Next, apply resin 6 to one side of the positive electrode 3 (or negative electrode) with a strip-shaped separator, and apply a resin 6 to the 4th surface, bend one end of the positive electrode 3 (or negative electrode) with the separator separately, Negative electrode 5 (or positive electrode), which had been cut to the size of, was sandwiched. Subsequently, the negative electrode 5 (or the positive electrode) and the positive electrode 3 (or the negative electrode) with separation were overlapped, and the whole was heated and fused with a roll. After that, on the positive electrode 3 (or the negative electrode) with the separator, the resin 6 was applied on the opposite side of the surface on which the resin 6 was previously applied, followed by the bow I and then wound on an ellipse.

The wound battery body on the ellipse is heated and fused by a roll, and the positive electrode 3 and the negative electrode 5 are adhered to the separator 4 to obtain a flat-plate wound laminated battery body as shown in FIG. Was.

The positive and negative electrode current collectors 31 and 51 of the flat laminated battery body were spot-welded to the positive and negative electrodes of the current collecting tabs connected to the respective ends of the current collectors 31 and 51, so that the laminated battery body was electrically connected. Were connected in parallel.

Subsequently, the L i PF ₆ was ethylene carbonate Jechiru the solvent within electrode stack the electrolyte solution was injected to the solute. After injecting the electrolyte solution, the battery body was packed with an aluminum film, heat-sealed, and sealed to complete a thin lithium ion secondary battery in which electrodes were wound and laminated. Embodiment 7.

In Example 6 above, an example was shown in which the separator 4 was wound up. However, the strip-shaped separator 4 in which the positive electrode 3 (or the negative electrode) was joined was folded, and the negative electrode 5 (or the positive electrode) was attached to the separator. The process of folding overnight 4 may be repeated to obtain a flat-type foldable laminated battery body.

Example 8

This embodiment is directed to a lithium battery having the flat wound type laminated structure battery body shown in FIG. This is a method for manufacturing a pumion secondary battery, which is different from Example 6 above in that each electrode and separator are simultaneously wound. In FIG. 10, the resin portion 6 and the void portion 7 are shown without distinction.

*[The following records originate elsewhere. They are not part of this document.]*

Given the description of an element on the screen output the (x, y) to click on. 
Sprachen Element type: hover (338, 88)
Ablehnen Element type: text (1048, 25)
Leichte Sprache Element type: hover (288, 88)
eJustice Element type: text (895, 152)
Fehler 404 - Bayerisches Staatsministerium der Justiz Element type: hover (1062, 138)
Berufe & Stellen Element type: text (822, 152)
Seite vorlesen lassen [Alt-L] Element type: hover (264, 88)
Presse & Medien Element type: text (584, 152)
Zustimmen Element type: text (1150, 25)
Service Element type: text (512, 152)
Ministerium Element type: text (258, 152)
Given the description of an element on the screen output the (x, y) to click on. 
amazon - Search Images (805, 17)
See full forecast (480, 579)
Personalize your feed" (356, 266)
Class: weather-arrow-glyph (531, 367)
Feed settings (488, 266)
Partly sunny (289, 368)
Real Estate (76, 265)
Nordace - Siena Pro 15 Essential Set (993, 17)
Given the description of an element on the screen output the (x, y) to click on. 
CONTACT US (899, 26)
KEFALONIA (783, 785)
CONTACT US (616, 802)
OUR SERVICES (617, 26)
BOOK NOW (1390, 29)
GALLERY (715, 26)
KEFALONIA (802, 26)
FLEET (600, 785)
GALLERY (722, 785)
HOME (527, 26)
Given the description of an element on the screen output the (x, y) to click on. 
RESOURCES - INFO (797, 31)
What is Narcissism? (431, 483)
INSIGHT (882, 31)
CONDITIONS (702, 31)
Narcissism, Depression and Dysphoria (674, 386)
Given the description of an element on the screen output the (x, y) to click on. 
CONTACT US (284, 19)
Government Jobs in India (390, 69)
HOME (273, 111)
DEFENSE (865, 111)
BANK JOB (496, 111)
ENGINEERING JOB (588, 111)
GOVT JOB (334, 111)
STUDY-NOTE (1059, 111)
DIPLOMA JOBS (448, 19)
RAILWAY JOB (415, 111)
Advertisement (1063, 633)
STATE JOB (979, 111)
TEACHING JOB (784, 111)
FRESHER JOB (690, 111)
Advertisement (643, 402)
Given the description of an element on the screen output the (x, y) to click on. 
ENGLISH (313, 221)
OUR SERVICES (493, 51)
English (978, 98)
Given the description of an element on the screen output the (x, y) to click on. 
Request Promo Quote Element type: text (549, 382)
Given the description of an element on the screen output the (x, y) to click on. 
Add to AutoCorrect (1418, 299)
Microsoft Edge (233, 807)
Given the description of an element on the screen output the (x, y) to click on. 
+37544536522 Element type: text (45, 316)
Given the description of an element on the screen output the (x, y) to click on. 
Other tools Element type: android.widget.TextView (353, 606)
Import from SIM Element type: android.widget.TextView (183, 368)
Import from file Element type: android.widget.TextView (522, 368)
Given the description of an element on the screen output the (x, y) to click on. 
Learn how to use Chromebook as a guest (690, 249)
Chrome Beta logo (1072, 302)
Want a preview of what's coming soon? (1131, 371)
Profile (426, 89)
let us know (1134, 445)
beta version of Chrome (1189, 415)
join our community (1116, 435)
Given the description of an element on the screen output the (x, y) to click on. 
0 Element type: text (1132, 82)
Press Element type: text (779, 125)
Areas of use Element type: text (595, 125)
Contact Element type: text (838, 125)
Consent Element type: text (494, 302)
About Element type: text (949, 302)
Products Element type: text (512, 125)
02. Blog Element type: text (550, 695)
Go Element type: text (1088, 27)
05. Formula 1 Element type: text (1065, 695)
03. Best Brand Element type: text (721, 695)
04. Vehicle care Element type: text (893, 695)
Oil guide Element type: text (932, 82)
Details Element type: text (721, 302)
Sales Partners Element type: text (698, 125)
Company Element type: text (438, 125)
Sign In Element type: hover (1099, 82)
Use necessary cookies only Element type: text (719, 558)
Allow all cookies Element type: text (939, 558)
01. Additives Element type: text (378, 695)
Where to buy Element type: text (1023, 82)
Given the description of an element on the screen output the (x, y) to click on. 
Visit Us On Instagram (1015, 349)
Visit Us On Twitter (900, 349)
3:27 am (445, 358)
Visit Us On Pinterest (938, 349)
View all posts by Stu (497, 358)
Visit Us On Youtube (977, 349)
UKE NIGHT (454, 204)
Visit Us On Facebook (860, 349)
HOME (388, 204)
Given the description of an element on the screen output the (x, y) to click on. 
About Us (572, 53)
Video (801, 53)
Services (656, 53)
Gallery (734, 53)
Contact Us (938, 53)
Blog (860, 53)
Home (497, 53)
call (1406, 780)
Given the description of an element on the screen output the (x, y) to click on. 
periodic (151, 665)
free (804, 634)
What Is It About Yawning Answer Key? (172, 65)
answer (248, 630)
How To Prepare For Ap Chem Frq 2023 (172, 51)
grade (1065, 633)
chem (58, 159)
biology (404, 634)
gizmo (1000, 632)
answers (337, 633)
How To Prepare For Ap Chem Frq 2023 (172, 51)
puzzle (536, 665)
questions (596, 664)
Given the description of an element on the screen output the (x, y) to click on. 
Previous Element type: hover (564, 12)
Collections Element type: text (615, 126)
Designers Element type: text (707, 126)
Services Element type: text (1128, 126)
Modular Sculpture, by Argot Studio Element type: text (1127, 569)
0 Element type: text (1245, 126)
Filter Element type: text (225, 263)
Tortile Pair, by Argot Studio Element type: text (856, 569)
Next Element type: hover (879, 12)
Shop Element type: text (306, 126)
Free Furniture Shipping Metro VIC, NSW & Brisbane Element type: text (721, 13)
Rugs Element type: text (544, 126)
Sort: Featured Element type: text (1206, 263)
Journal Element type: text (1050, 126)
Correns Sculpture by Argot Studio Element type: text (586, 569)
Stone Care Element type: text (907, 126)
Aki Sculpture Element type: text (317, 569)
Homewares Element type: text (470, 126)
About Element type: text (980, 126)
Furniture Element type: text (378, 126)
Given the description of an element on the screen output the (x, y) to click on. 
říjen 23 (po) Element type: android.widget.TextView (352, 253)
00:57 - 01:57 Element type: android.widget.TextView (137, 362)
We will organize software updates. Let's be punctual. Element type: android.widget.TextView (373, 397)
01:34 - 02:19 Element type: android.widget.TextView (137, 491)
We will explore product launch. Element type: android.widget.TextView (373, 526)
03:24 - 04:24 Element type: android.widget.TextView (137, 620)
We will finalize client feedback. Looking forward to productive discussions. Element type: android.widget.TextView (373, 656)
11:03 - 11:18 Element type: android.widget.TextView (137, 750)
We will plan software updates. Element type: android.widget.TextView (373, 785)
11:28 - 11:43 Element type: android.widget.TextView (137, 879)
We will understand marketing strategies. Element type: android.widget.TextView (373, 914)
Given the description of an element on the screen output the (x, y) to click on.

After preparing the positive electrode 3 and the negative electrode 5 by using the same materials and the same method as described in Example 5, a width of 12 cm and a thickness bundled in a roll as a separation material 4 were prepared.

Take out two 25 m porous polypropylene sheets (made by Hoechst Celanese Co., Ltd., product name: Celgard # 240), each of which has an adhesive resin 6 on one side as H—68 25 (product No .: Nitta Gelatin Co., Ltd.) was applied dot-wise by melt printing. The thickness and coating area of the resin 6 were the same as in Example 1. Next, the temperature of the resin 6 was once lowered to room temperature, and one positive electrode 3 (or negative electrode) was placed so as to be opposed to and sandwiched between two sheets of the separator 4 so as to be in close contact with each other. After that, it is sandwiched between heating rolls whose surface temperature is set at 70 ° C, resin 6 is re-melted, and the positive electrode 3 (or the negative electrode) is fused between the positive electrode 3 (or negative electrode 4) and the positive electrode 3 (positive electrode 3). (Or negative electrode) to obtain positive electrode 3 (or negative electrode) with separate separation fused to both sides. Positive electrode with this separation

On both sides of Separation 3 on both sides of 3 (or the negative electrode), resin coating 6 was applied by melt printing.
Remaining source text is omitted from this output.